With song the mother lulls her babe to sleep; but here, as in every thing else, we do not follow the law of Nature. Before the child is a year old, the mother's song ceases; by that time she is, as a rule, no longer a mother to the weaned child. For him, as for all others, she is only a distracted, over-burdened woman. Alas! that it is so. Why has not the art of ages taught us to join the nursery lullabies to a series of national songs, that should rise in the cottages of the people from the gentle cradle song to the sublime hymn of praise? But I cannot fill this gap. I can only point it out.

It is the same with the sense of the beautiful. All Nature is full of grand and lively sights, but Europe has done nothing to awaken in the poor a sense for these beauties, or to arrange them in such a way as to produce a series of impressions, capable of developing this sense. The sun rises for us in vain; in vain for us he sets. In vain for us do wood and meadow, mountain and valley spread forth their innumerable charms. They are nothing to us.

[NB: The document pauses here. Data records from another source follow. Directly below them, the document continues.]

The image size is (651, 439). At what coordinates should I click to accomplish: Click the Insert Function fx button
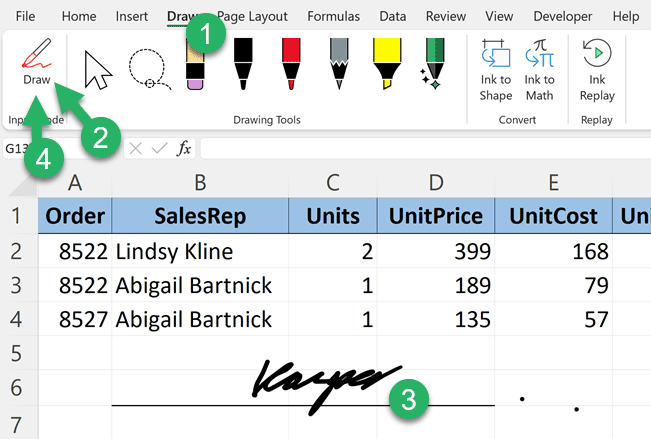pos(184,148)
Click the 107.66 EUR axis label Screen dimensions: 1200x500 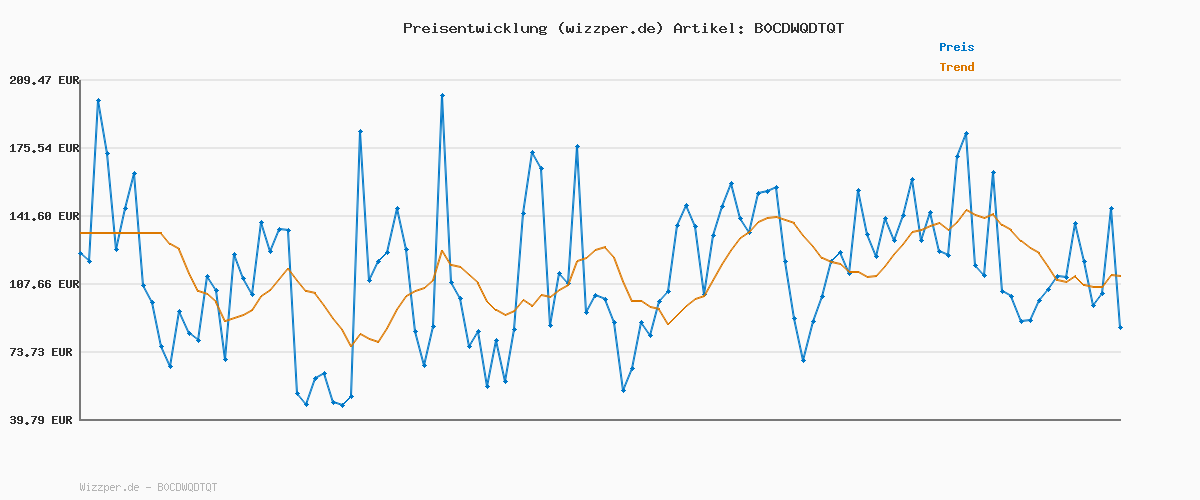[43, 284]
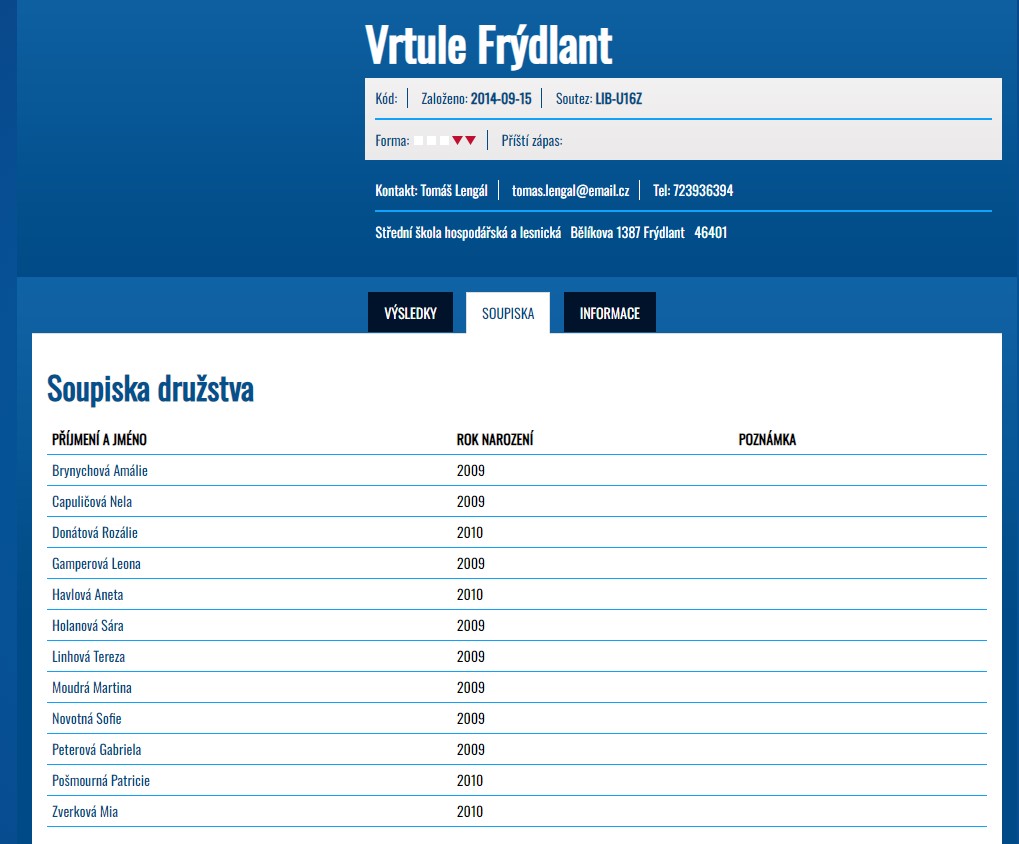Open player Brynychová Amálie
The width and height of the screenshot is (1019, 844).
(x=100, y=471)
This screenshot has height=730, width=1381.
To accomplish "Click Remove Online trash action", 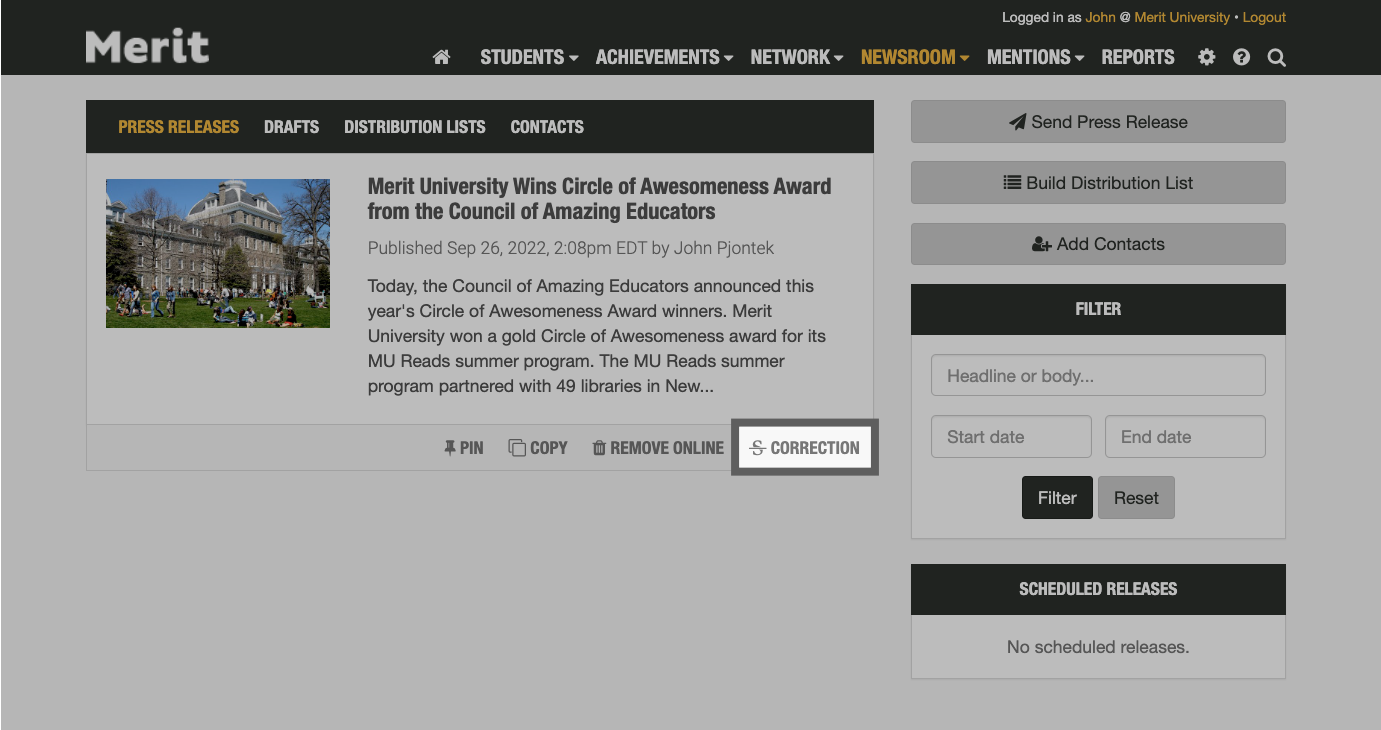I will [x=658, y=448].
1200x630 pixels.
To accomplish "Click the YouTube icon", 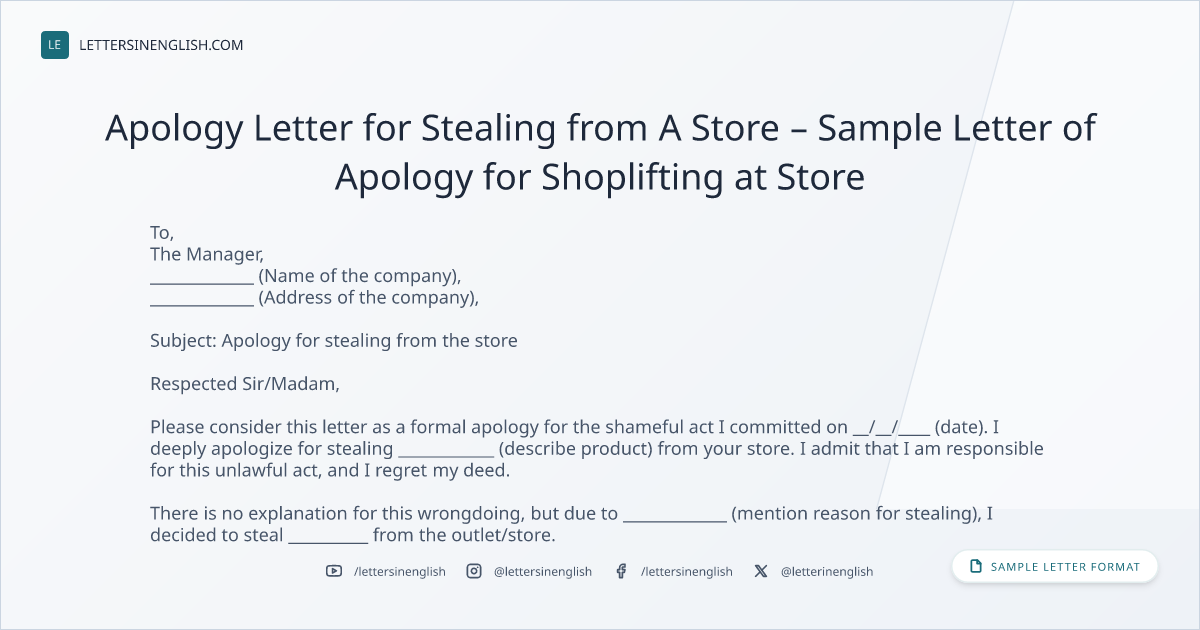I will (334, 571).
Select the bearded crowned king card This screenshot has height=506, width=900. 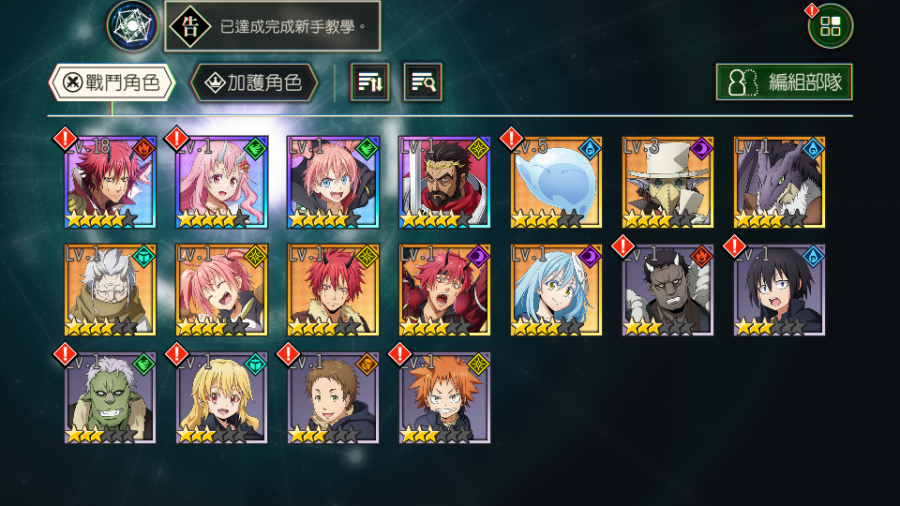(x=444, y=182)
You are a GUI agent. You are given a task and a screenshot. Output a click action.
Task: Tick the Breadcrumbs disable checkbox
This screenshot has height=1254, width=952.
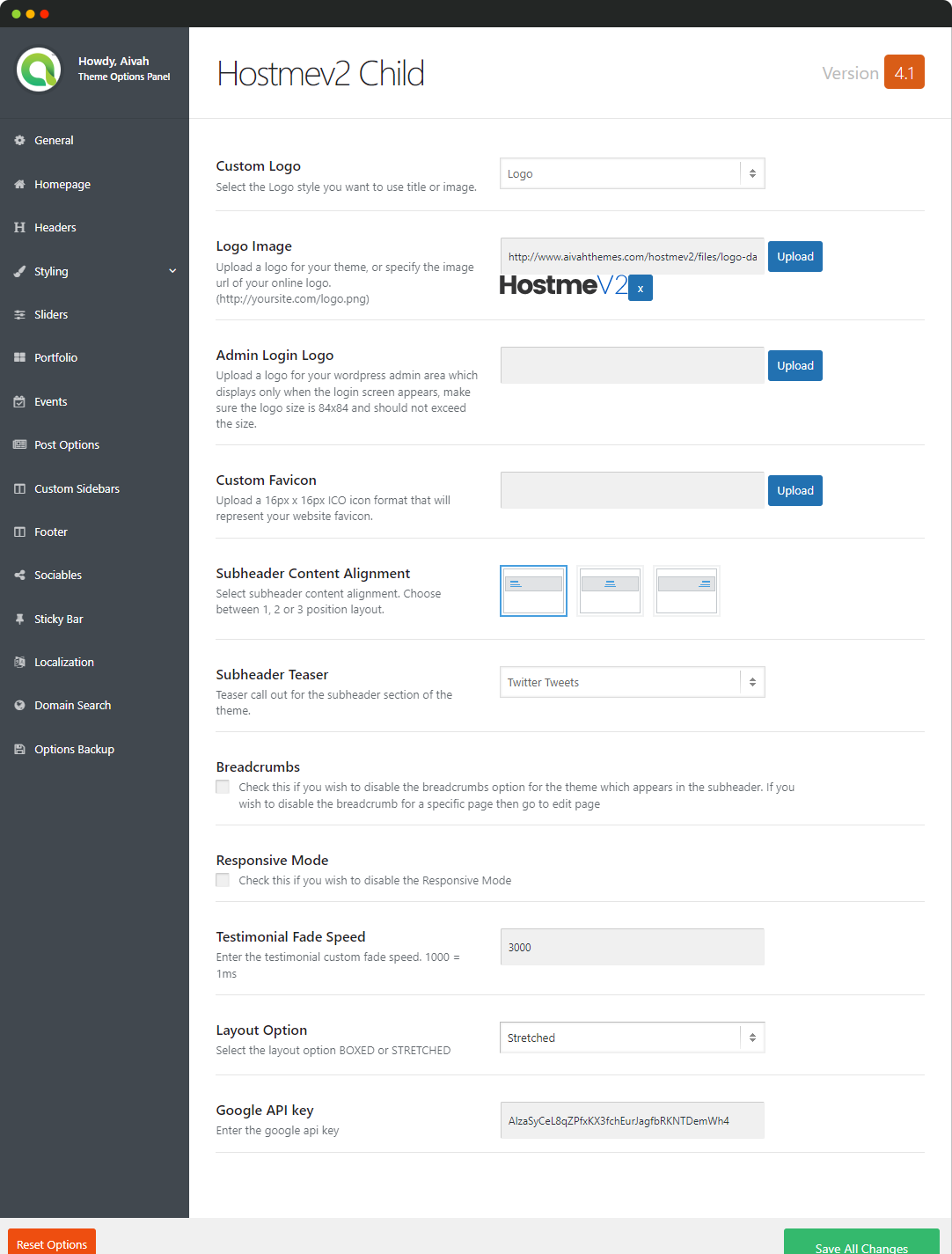pyautogui.click(x=223, y=788)
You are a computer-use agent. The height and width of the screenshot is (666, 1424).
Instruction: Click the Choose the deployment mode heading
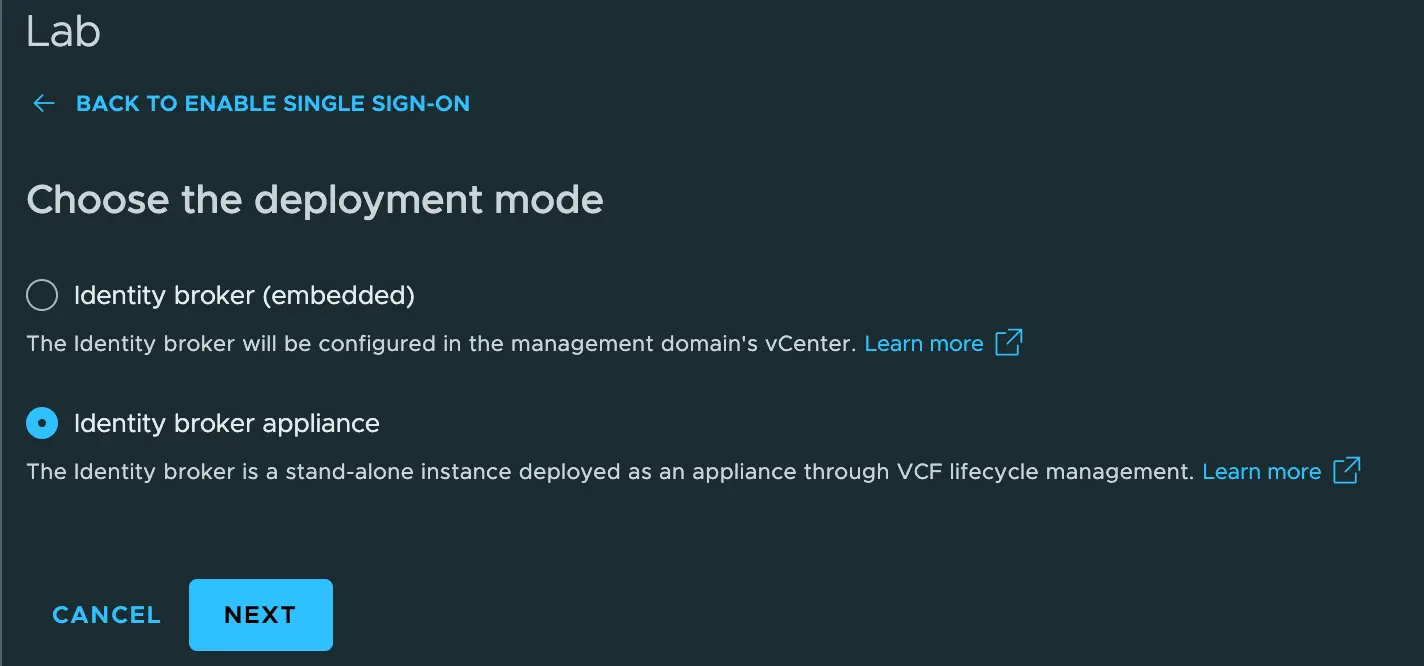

Here, again, I can do nothing; but if ever popular education should cease to be the barbarous absurdity it now is, and put itself into harmony with the real needs of our nature, this want will be supplied.

I leave these means of directing the Art generally, and turn to the forms by which special means of education, speaking, reading, drawing, and writing should be taught.

268. A Visit to Pestalozzi at Yverdon

(Griscom, John, A Year in Europe, vol. 1, pp. 415-20. New York, 1823; 2 vols.) In 1818-19 Professor John Griscom (1774-1852), manager of a private school in New York City, and who later became a professor in Queen's (now Rutgers) College in New Jersey, visited Europe and made a study of the schools, colleges, and charitable institutions of Great Britain, France, Sweden, Italy, and Holland, and on his return published his observations in A Year in Europe (1819). This book had an important influence in the United States on the development of reformatory schools and institutions for the training of defectives. The following extract from the report of his visit to Pestalozzi's school at Yverdon gives an insight into the work and personal side of the school.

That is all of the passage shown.